Reverie of pain, lust and, above all, child-like hate, in which the slights and antagonisms of a lifetime are subsumed in this unresolvable confrontation between fear and desire, the need and refusal to face the basilisk stare of Helen’s sexuality… all these modulated by the logic of the zoom, by the geometries of balconies and the laminated gleam of a fashion magazine on a white sheet, the terrifying reductive authority of the encroaching lens. By now the entire frame of the viewfinder is filled by our hotel suite, I seem to be no more than three feet from the nearer of the two balconies, watching Helen and her lover like a theatre-goer in a front stall. So close am I that I fully expect them to incorporate me in their dialogue. Still wearing my beach-robe, Helen strolls around the sitting room, talking away matter-of-factly as if demonstrating a new domestic appliance to a customer. The pharmacologist sits on the white plastic settee, listening to her in an agreeable way. There is an unforced casualness, a degree of indifference so marked that it is hard to believe they are about to copulate on my bed. Leached away by the camera lens, the dimension of depth is missing from the room, and the two figures have an increasingly abstract relationship to each other, and to the rectilinear forms of the settee, walls and ceiling.
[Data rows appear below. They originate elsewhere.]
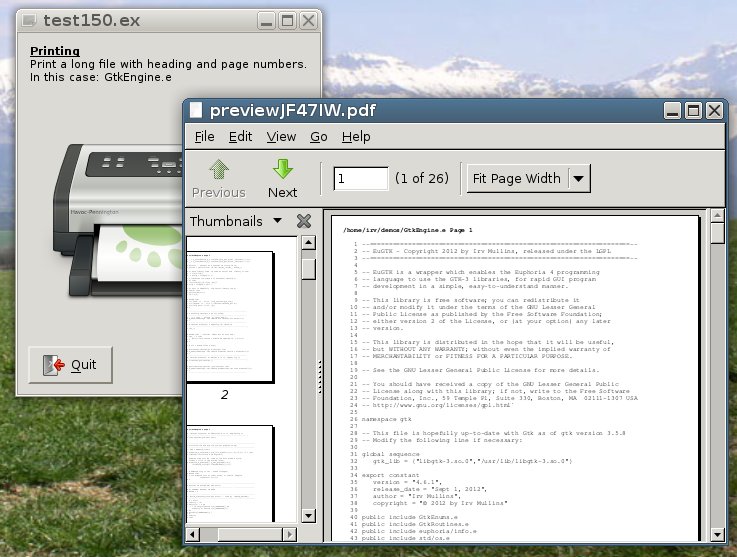
Task: Open the Go menu
Action: click(319, 137)
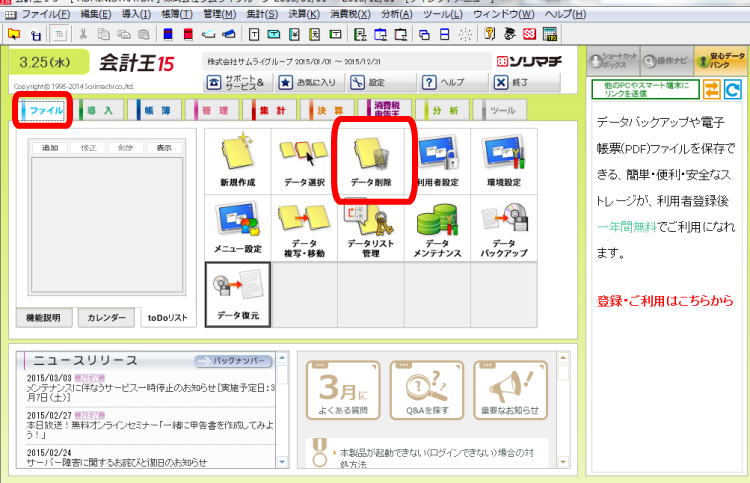The height and width of the screenshot is (483, 750).
Task: Select the データ削除 icon
Action: pos(371,161)
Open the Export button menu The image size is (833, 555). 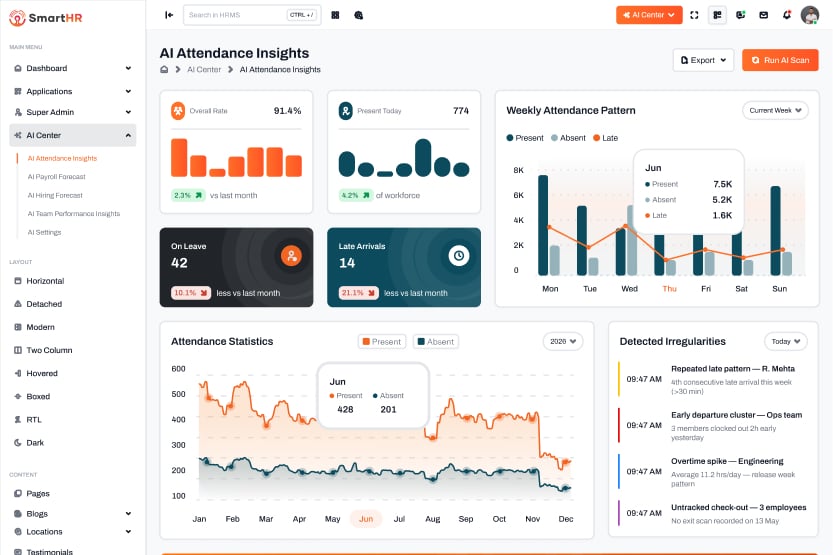tap(703, 60)
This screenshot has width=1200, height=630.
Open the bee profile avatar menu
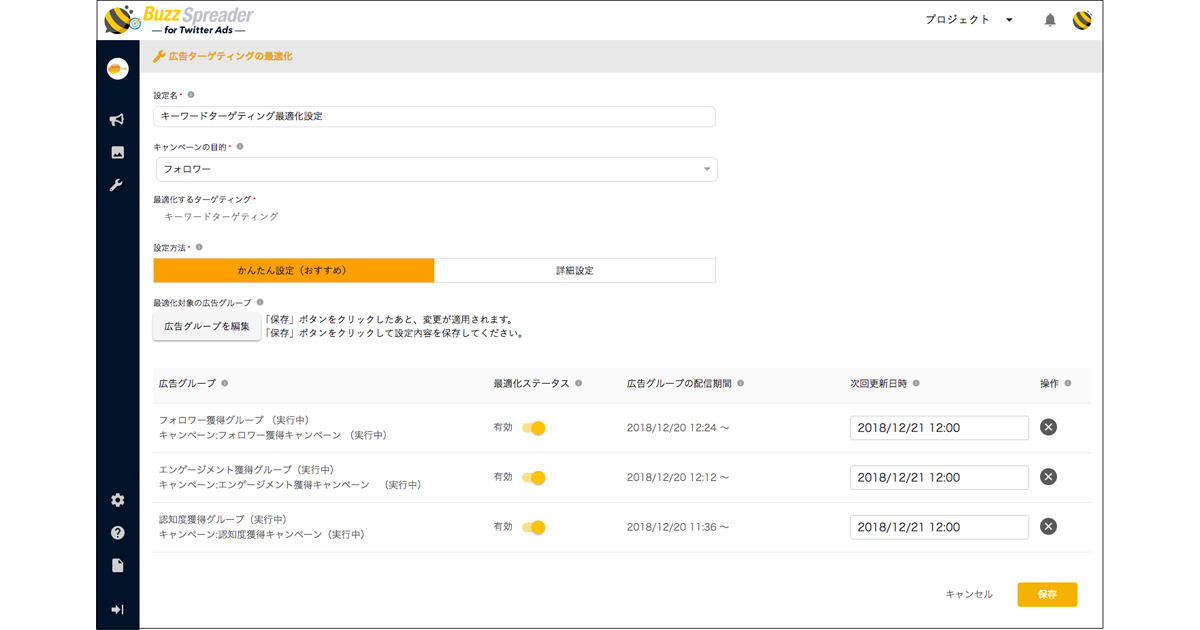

In this context almost anything is possible, their movements are a series of postural equations that must have some significance other than their apparent one. As the man lounges back Helen slips off my robe and stands naked in front of him, pointing to the burn marks left by her shoulder straps.

2.46 P.M.

For the first time the camera lens has crossed the balcony and entered the domain of our hotel suite. I am no more than a few steps from the Irishman, who is undressing beside the bed, revealing a muscular physique of a kind that has never previously appealed to Helen. She sits naked on the bidet in the bathroom, clearly visible through the open door, picking at a toenail and staring with a preoccupied expression at the rubber floor-mat. The white porcelain of the bidet, the chromium fitments and the ultramarine tiles of the bathroom together make a curiously formalized composition, as if Vermeer himself had been resurrected and turned loose to recreate his unhurried domestic interiors in the Delft Hilton. Already I feel my anger begin to fade. Annoyingly, my erection also slackens. The transit of this camera across the last forty minutes, which should have brought me to a positive Golgotha of last humiliation, has in fact achieved a gradual abstraction of emotion, an assuagement of all anger and regret. In a way, I feel a kind of affection for Helen.

2.52 P.M.

They lie together on the bed, taking part in a sexual act so relaxed that this camera should film them in slow motion. I am now so close that I might be sitting in the armchair beside the bed. Enlarged by the lens, the movements of their bodies resemble the matings of clouds. Steadily they inflate before me, the vents of their mouths silently working like those of sleeping fish, a planet of anatomical abstractions on which I will soon land. When they come, our orgasms seem to take place in the air above the bed, like the aerial copulation of exotic and gentle birds. Little more than three feet from the camera, the blurred smile of the sea-lion presides over this interlude of nuptial bliss.

2.56 P.M.

Helen is alone now. Her face is out of frame, and through the viewfinder I see only a segment of the pillow, an area of crumpled sheet and the upper section of her chest and shoulders. An almost undifferentiated whiteness fills the lens, marred by the blue hollow of her armpit and the damp sulcus of her right breast, in which a few of the pharmacologist’s hairs have been caught. Edging closer, I watch the easy rise and fall of her ribcage Helen has sat up. Breaking this extended calm, she has turned on one elbow. The sharp movement almost jars the camera, and I realize that far from being asleep she has been lying there fully awake, thinking to herself about something. Her face fills the viewfinder, in the only true close-up of this film. She is looking me straight in the eye, violating our never-spoken agreement in a blatant way. In a blur of light I see her hand pull the sea-lion towards her, then stab with her nails at its worn eyes. Instantly it buckles as the air spurts from the dented plastic.